Ashab-ı kiramdan birisi, Peygamber Efendimiz (s.a.s)’e gelerek “Ya Resûlallah! Bana İslam hakkında öyle bir şey ögretki bu konuda başka hiç kimseye soru sorma ihtiyacım kalmasın dedi. Peygamber (sas) ona şöyle buyurdu "Allah'a iman ettim de! Sonra da dost doğru ol dedi...!" (İbn Hanbel, III, 413.)
İstikamet,İMANI, ibadet, ise AHLÂK'I, işte bu ikiside sosyal hayatı, ticari ilişkileri hâsılı hayatın her anını kuşatan yaşanması gereken bir hayat nizamını ifede eden kavramlardır…
İmanda istikamet:
Allah’a hiçbir şeyi ortak koşmamaktır. Allah’ın varlığına ve birliğine, Hz. Muhammed Mustafa (s.a.s)’in son peygamber olduğuna, meleklere, peygamberlere, kitaplara, ahirete, kaza ve kadere gönülden inanmaktır.
İbadette istikamete gelince: Kur'anın Fatiha suresindeki bizlere uyulması gereken şu antlaşma doğrultusunda olmalıdır.

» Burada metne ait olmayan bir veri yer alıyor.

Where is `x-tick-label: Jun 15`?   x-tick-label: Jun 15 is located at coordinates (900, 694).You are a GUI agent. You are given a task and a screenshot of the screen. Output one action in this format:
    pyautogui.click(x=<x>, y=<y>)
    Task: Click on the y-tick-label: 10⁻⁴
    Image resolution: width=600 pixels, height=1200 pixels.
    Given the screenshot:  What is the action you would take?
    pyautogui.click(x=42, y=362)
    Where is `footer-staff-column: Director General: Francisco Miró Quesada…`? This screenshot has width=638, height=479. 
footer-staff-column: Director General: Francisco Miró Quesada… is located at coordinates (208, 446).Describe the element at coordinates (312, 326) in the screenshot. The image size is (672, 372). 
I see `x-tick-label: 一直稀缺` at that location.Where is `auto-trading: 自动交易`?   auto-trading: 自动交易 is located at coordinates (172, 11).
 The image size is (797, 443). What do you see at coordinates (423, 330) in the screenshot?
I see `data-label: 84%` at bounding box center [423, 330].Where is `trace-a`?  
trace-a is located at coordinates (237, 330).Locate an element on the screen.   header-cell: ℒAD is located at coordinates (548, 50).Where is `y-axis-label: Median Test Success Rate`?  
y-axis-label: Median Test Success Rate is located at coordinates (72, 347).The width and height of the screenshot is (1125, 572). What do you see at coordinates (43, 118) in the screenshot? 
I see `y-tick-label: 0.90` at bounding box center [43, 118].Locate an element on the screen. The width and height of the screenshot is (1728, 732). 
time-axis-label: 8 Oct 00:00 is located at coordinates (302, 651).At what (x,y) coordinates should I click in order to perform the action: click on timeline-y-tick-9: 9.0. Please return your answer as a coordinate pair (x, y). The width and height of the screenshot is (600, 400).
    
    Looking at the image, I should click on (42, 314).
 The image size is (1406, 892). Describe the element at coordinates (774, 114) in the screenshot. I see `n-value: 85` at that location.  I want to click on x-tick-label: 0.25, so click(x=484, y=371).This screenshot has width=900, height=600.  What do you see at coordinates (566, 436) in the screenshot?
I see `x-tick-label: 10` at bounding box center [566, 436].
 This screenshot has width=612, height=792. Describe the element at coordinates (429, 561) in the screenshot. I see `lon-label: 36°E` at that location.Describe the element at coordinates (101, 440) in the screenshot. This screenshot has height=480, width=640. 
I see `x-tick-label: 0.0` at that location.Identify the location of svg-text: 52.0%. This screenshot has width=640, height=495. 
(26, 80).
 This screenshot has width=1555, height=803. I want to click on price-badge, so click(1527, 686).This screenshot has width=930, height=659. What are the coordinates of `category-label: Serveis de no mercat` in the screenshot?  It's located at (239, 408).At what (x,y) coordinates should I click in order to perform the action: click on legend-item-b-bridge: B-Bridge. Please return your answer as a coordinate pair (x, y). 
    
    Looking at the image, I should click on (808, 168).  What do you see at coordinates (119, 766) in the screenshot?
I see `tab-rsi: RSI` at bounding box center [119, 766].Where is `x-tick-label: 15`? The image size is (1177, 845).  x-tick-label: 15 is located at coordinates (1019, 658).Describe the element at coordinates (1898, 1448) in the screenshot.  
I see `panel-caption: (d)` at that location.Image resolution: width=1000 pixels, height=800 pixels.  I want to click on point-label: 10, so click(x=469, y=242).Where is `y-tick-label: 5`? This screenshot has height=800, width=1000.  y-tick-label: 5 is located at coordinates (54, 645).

- “Ey Rabbimiz! Ancak sana kulluk eder ve yalnız senden yardım dileriz.” (Fâtiha Sûresi, 5.) ayeti gereği yalnızca Allah’a kulluk etmektir.
- Bizi Rabbimizin rızasından alıkoyacak kötülüklerden uzak durmaktır. İbadetlerimizi, her türlü riya ve gösterişten arındırarak sadece Allah’ın rızasını talep etmektir.
İstikamet ise: Müracaat yine Kur'an fatiha süresinde 6 ve 7 ci ayetlerinde ifade edildiği gibi;Bize doğru yolu göster.Kendilerine lütuf ve ikramda bulunduğun kimselerin yolunu; gazaba uğramışların ve sapmışların yolunu değil!
-İmanla verdiğimiz söze sadık kalmaktır.
-Hayatımızı Cenâb-ı Hakkın emir ve yasaklarına göre tanzim etmektir.
- Sevgili Peygamberimizi gönülden sevmek, onun gibi dosdoğru, emin ve yüce bir ahlak üzere olmaktır.
- İmanın bize yüklediği sorumlulukların farkına varmaktır.
- İbadetleri aksatmamak, anne ve babalık, eş ve evlatlık, komşu ve akrabalık görevlerini yerine getirmektir.
- Rabbimizin “Emrolunduğun gibi dosdoğru ol.” (Hûd Sûresi,112) emrine uygun bir ömür geçirmektir.
-Yalan ve hileye, aldatma ve haksızlığa asla tevessül etmemektir.
-Allah’ın koyduğu helal ve haram ölçülerine titizlikle uymaktır.
- Edep ve iffeti, onur ve haysiyeti muhafaza etmektir.
- Daima hakkı gözeterek helal dairesinde yaşamaktır.
- İçki ve kumara bulaşmamak, faiz, kul ve kamu hakkı yememektir.
-Hâsılı istikamet, Allah'ın rızasını herşeyden ön planda tutarak hesabı verilebilir bir hayat nizamını yaşamaktır.Rıza-i ilahiye gözeterek Ne bir kimseye zarar vermek, ne de kimseden zarar görmektir. Elinden ve dilinden emin olunan bir Müslüman olmaktır.İnsanlara emanet olarak verilen bu canı kul beğenisi REYTİNG'İ yerine Allah'ın rızasını ön plana çıkarmaktır.